[cfe-dev] cl.exe (MS Visual Studio) compatible driver.
Douglas Gregor
dgregor at apple.com
Tue Apr 12 07:18:27 PDT 2011
On Apr 12, 2011, at 2:38 AM, Konstantin Tokarev wrote:
>
>
> 12.04.2011, 04:30, "Douglas Gregor" <dgregor at apple.com>:
>> On Apr 3, 2011, at 7:21 PM, Michael Spencer wrote:
>>
>>> I have finally gotten to the point in Windows support where the lack
>>> of a cl.exe (the C/C++ compiler included with Microsoft Visual Studio)
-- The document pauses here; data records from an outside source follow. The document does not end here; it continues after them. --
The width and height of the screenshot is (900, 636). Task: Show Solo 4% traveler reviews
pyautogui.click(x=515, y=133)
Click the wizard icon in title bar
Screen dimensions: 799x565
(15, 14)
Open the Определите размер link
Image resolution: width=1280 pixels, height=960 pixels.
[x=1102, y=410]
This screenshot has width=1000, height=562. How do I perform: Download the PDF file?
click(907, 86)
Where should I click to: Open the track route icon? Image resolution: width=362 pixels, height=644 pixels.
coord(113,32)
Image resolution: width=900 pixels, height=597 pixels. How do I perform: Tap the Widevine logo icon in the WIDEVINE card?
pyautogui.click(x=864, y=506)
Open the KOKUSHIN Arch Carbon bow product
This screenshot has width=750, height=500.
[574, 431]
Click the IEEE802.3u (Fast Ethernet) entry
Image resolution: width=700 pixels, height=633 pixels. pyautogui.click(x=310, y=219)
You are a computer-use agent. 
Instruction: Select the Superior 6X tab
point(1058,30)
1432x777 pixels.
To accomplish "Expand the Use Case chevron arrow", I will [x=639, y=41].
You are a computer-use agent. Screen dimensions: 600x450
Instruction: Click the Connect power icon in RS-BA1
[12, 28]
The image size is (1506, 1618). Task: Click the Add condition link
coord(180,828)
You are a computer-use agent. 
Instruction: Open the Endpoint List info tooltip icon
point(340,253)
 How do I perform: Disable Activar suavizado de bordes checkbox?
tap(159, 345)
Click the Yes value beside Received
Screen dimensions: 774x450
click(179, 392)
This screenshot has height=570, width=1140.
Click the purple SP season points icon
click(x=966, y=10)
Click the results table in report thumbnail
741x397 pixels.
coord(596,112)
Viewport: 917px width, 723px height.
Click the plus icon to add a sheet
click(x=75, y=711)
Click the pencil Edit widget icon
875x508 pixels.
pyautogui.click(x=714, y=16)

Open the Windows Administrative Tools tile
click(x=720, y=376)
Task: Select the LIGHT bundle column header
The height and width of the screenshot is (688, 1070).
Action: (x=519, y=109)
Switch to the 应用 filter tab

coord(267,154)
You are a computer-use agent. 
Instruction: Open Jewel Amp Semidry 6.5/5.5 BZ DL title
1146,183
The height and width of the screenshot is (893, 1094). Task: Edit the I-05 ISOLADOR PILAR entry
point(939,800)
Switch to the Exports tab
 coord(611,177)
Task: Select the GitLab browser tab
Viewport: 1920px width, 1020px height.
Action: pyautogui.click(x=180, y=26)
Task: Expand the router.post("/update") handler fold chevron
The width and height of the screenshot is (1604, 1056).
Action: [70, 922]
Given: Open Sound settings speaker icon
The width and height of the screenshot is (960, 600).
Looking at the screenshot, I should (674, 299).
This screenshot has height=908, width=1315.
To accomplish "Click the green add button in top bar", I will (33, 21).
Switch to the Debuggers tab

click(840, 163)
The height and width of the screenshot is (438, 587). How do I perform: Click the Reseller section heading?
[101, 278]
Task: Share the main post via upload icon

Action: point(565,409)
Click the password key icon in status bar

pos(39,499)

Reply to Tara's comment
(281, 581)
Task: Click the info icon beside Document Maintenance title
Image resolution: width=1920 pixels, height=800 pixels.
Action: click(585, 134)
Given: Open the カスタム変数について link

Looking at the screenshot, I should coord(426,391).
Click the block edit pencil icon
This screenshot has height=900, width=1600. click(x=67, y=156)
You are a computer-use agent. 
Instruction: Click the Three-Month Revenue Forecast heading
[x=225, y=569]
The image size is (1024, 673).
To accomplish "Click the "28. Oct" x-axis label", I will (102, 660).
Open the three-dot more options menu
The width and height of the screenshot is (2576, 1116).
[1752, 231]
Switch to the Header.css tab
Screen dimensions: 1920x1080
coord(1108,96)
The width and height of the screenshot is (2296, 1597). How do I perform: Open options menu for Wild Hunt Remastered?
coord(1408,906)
>>> compatible driver for clang is getting in the way.
>>>
>>> The main problem currently is external library specification. With
>>> cl.exe, to compile a GUI application, your command line would be:
>>>
>>> cl.exe GUIProgram.c User32.lib
>>>
>>> Which would output GUIProgram.obj and GUIProgram.exe. Currently I have
>>> to have a separate compile and link stage for this to work:
>>>
>>> clang -o GUIProgram.obj GUIProgram.c
>>> link -out:GUIProgram.exe GUIProgram.obj libcmt.lib User32.lib
>>>
>>> Not a big deal, but annoying enough for me to get started on this.
>>>
>>> We have actually discussed this quite a bit in the past, but have yet
>>> to come to a consensus on exactly how to implement it. I will
>>> summarize the current ideas I know of.
>>>
>>> The simplest and lowest impact to the clang codebase solution is a
>>> simple script wrapper around clang. This would take cl.exe style
>>> commands (which can start with either '-' or '/') and covert them to
>>> unix/gcc style. This is simple, but requires adding lots of weird
>>> options to clang that duplicate the cl.exe options in a unix/gcc
>>> style. It would also have to understand the cl.exe and link.exe
>>> library search paths to be able to convert a library (such as
>>> User32.lib) into its absolute path for clang to use.
>>>
>>> The second solution, and most supported from people I have talked to,
>>> is to have an actual separate driver called clang-cl (or ms, or w/e
>>> else someone feels like). This doesn't necessarily have to be a
>>> separate binary, and could simply use the same mechanism that is used
>>> to detect clang++. This would emulate the cl.exe driver and call clang
>>> -cc1 on its own. It would use as much existing driver infrastructure
>>> as possible. The issue with this method is mapping custom clang
>>> commands to the cl.exe style interface, as we would need to know which
>>> options should be replaced by cl.exe style, and which shouldn't
>>> (because there are no replacements).
>>
>> I, personally, like this option the best. It would also allow, e.g., libclang to have a nice entrypoint for creating a translation unit after parsing the cl.exe-style options.
>
> Maybe it should be called "cl.exe" to be able to replace original cl.exe inside Visual Studio?
Please don't. If Clang actually becomes a suitable replacement compiler for Visual Studio, we can then discuss how best to integrate Clang. The answer is almost certainly not going to just be "call it cl.exe".